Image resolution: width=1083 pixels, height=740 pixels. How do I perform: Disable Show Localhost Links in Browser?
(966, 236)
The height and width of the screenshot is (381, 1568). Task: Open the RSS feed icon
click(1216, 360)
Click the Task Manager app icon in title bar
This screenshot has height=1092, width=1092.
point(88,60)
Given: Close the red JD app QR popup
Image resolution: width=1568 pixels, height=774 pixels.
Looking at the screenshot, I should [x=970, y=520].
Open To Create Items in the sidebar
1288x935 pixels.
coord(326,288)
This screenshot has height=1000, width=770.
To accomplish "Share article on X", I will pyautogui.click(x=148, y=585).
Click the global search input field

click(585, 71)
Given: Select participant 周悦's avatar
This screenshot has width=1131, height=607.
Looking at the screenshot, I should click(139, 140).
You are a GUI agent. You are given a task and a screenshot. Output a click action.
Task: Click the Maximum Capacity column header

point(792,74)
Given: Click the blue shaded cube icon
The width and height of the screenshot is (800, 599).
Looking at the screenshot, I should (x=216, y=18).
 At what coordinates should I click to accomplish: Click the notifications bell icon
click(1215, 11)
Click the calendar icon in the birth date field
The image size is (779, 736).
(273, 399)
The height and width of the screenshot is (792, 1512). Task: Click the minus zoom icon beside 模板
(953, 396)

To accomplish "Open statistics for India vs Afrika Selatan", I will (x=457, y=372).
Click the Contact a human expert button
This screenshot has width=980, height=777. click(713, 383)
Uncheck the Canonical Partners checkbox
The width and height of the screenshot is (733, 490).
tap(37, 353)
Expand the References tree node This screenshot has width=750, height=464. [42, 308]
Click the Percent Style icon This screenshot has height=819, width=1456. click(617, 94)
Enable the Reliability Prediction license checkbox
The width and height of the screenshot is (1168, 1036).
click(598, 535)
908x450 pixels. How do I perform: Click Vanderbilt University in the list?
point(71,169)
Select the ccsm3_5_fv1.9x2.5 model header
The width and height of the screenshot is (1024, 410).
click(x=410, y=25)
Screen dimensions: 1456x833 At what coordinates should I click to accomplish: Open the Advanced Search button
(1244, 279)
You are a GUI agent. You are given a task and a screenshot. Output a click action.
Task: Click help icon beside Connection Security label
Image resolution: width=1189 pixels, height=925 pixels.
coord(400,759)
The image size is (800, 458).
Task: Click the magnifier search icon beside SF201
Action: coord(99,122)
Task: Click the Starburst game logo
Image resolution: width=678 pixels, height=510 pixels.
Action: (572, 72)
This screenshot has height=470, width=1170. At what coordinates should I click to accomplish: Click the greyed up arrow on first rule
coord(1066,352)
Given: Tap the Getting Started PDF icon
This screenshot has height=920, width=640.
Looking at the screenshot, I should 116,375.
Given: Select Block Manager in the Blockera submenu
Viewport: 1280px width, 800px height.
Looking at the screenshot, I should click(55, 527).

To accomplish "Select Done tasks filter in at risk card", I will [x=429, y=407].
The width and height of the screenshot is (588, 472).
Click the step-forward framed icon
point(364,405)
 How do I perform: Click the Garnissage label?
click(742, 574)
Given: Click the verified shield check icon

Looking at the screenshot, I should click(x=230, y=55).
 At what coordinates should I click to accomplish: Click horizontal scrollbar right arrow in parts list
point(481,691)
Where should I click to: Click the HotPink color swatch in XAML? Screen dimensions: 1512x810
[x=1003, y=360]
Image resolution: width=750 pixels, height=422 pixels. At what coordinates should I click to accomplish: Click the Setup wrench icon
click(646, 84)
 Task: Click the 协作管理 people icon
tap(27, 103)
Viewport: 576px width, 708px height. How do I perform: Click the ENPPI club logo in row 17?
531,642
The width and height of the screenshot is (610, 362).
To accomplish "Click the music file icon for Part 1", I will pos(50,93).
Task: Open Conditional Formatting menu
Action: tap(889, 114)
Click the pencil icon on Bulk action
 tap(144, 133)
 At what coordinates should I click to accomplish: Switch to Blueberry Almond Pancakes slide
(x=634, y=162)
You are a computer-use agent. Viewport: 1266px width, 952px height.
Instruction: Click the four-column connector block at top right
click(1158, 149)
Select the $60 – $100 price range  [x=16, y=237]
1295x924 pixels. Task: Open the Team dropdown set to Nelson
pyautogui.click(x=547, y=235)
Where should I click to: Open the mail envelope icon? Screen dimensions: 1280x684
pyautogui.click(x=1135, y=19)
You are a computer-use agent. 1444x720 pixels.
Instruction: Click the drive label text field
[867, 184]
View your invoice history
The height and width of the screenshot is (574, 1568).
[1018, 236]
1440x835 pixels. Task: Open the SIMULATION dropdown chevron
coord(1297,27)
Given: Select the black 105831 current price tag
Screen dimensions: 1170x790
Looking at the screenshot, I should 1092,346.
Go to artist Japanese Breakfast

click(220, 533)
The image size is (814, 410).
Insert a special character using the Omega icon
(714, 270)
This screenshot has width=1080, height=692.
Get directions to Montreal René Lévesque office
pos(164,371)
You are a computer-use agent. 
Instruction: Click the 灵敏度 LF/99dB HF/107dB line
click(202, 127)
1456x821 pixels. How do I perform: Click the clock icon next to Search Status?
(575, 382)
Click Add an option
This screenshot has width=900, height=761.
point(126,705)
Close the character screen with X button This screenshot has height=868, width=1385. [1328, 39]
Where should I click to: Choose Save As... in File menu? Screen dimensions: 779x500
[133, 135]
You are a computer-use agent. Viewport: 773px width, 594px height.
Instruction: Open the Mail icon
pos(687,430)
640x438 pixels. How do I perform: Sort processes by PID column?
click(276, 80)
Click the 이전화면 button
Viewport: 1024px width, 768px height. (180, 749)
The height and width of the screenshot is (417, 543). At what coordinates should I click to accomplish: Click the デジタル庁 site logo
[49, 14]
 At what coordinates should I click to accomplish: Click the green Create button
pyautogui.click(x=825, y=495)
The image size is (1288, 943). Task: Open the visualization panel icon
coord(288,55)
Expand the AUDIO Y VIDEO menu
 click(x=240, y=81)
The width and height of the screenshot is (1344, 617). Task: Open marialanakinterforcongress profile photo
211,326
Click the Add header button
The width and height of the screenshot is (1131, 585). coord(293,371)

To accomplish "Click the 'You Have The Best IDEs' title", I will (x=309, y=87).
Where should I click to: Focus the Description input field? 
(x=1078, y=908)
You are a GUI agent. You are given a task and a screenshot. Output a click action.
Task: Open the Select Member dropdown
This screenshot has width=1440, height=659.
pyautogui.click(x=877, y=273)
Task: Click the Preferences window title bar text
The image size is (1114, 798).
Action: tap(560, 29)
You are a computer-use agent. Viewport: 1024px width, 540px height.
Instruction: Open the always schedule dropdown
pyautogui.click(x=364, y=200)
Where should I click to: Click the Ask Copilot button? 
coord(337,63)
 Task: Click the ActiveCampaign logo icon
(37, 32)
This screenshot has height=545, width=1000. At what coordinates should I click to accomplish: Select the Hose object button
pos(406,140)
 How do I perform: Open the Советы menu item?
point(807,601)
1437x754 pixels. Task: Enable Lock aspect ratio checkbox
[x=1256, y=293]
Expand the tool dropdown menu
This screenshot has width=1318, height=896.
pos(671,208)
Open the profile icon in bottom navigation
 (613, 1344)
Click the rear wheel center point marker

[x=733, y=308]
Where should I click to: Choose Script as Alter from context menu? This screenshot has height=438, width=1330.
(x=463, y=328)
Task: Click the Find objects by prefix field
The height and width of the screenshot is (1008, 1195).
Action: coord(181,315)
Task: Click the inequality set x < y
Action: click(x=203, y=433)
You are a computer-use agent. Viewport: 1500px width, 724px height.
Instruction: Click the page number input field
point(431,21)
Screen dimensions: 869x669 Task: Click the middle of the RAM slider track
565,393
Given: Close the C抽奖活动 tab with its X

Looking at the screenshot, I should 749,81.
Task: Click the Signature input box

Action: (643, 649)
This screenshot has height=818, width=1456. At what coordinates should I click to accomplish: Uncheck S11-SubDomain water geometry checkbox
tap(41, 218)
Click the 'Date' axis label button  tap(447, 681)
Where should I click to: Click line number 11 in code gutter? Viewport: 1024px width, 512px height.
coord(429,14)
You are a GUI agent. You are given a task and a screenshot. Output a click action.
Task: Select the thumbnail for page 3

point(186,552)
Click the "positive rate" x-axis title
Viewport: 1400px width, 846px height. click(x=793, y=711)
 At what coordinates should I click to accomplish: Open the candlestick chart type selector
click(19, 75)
^^^^^^^^
== Problem ==
Can you rewrite the entries from the line containing "Where should I click to: Click line" up to and including the last line of the entries, requests included? Multiply every number in the answers, both coordinates and any viewport sizes given there, by 0.4, and round each result to a whole number, with halves rounding up.

== Answer below ==
Where should I click to: Click line number 11 in code gutter? Viewport: 1024px width, 512px height.
coord(172,6)
You are a GUI agent. You are given a task and a screenshot. Output a click action.
Task: Select the thumbnail for page 3

point(74,221)
Click the "positive rate" x-axis title
Viewport: 560px width, 338px height. click(x=317, y=284)
 At what coordinates should I click to accomplish: Open the candlestick chart type selector
click(8, 30)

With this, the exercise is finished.